Le passager de Rosetta a identifié sa cible sur la comète

La comète Tchourioumov-Guérassimenko © AFP

Réunis ce week-end à Toulouse, ces experts ont passé en revue les cinq sites d'atterrissage présélectionnés, désignant le site "J" comme cible pour cette opération encore jamais tentée, qui promet de longues heures d'angoisse.

Le site J est "le site qui présente le moins de risques, mais ils restent néanmoins élevés", a déclaré lundi Stephan Ulamec, responsable de l'atterrisseur Philae, lors d'une conférence de presse de l'Agence spatiale européenne (ESA) à Paris. "L'intérêt majeur de ce site est que toutes les expériences à bord de Philae pourront travailler au maximum de leur efficacité", a souligné Jean-Pierre Bibring, de l'Institut d'astrophysique spatiale (Orsay), responsable scientifique de l'atterrisseur.

Il s'écoulera sept heures entre le largage de Philae, robot de 100 kg bardé de 10 instruments scientifiques, et son arrivée sur la comète. Rosetta sera alors au mieux à 10 km de la comète. Les responsables de Philae auraient espéré un largage plus rapproché, mais il importe avant tout de garantir la sécurité de Rosetta, aujourd'hui en orbite à 30 km de la comète. "Nous survolons une comète active, de forme irrégulière", a souligné Andrea Accomazzo, responsable de la trajectoire de vol de Rosetta.

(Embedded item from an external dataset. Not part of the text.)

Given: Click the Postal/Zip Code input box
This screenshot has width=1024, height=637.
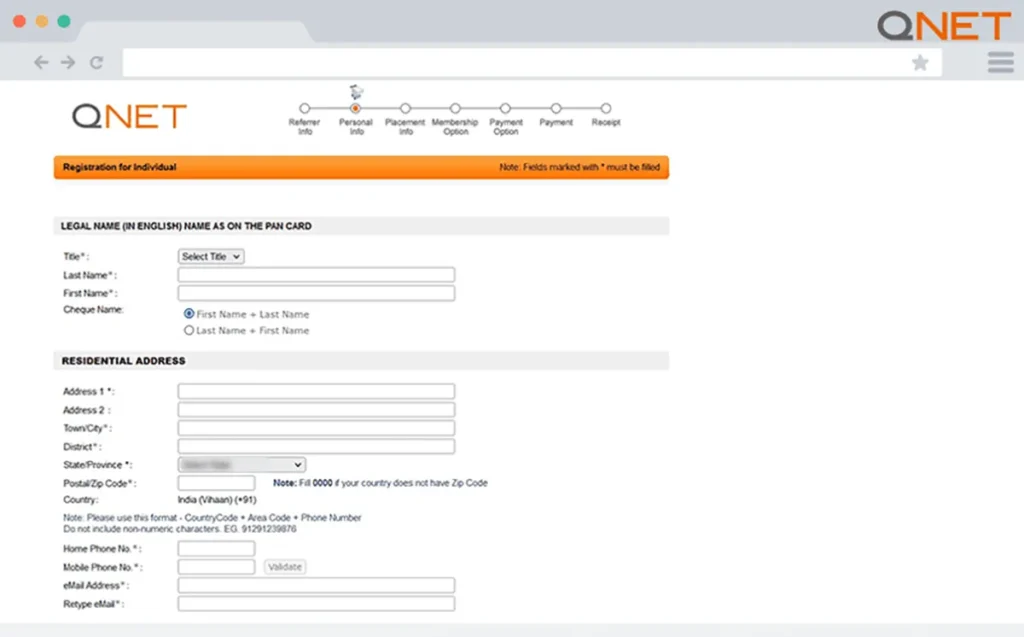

Dans les prochaines semaines, les responsables de vol devront déterminer s'ils peuvent descendre à une orbite de 20 km, puis passer à une orbite de 10 km. L'ESA a aussi choisi "un site de secours", le site "C", situé lui sur le grand lobe du noyau de la comète, "son corps", si on se réfère à son étonnante forme de canard.

La tentative d'atterrissage est pour le moment programmée le 11 novembre, avant que la comète ne devienne trop active en se rapprochant du Soleil. La date sera confirmée d'ici le 26 septembre, a précisé Fred Jansen, responsable de la mission Rosetta.

Le feu vert à l'atterrissage sur le site J sera donné le 12 octobre. Mais si entre temps les scientifiques s'aperçoivent qu'"il cache quelque chose", le choix se reporterait sur le site C, ce qui impliquerait la mise en place d'un nouveau calendrier. Les scientifiques sont unanimes : "Ce ne sera pas facile". Pour faciliter l'atterrissage, le choix s'est porté sur une zone plate, sans trop de relief, mais la surface reste accidentée. "Elle n'est pas aussi plate qu'on l'aurait espéré", a reconnu Stéphane Ulamec.

Le site retenu doit aussi garantir un ensoleillement suffisant pour que les batteries de l'atterrisseur puissent se recharger, mais aussi pour permettre la communication régulière avec Rosetta.

Pour les astrophysiciens, le jeu en vaut la chandelle. Les comètes sont en effet considérées comme des témoins de la matière primitive à partir de laquelle s'est formé le système solaire, il y a 4,6 milliards d'années. "Pour la première fois, on va être capable d'analyser l'ensemble des propriétés d'une comète, sur place", a expliqué Jean-Pierre Bibring. Les scientifiques attendent en particulier beaucoup de l'analyse des composés organiques, qui ont pu avoir un rôle majeur dans l'apparition de la vie sur Terre.

Philae a été conçu pour un atterrissage en micro-gravité : dès que ses trois pattes auront touché le sol, un gaz va être émis par une tuyère afin de le plaquer à la surface de la comète et d'éviter un rebond fatal. Deux harpons, qui peuvent aller jusqu'à 2,5 m de profondeur, devraient ensuite le maintenir accroché.

Rosetta continuera, elle, d'escorter la comète. D'un coût total de près de 1,3 milliard d'euros, la mission, initiée il y a 20 ans, est prévue pour durer au moins jusqu'en décembre 2015.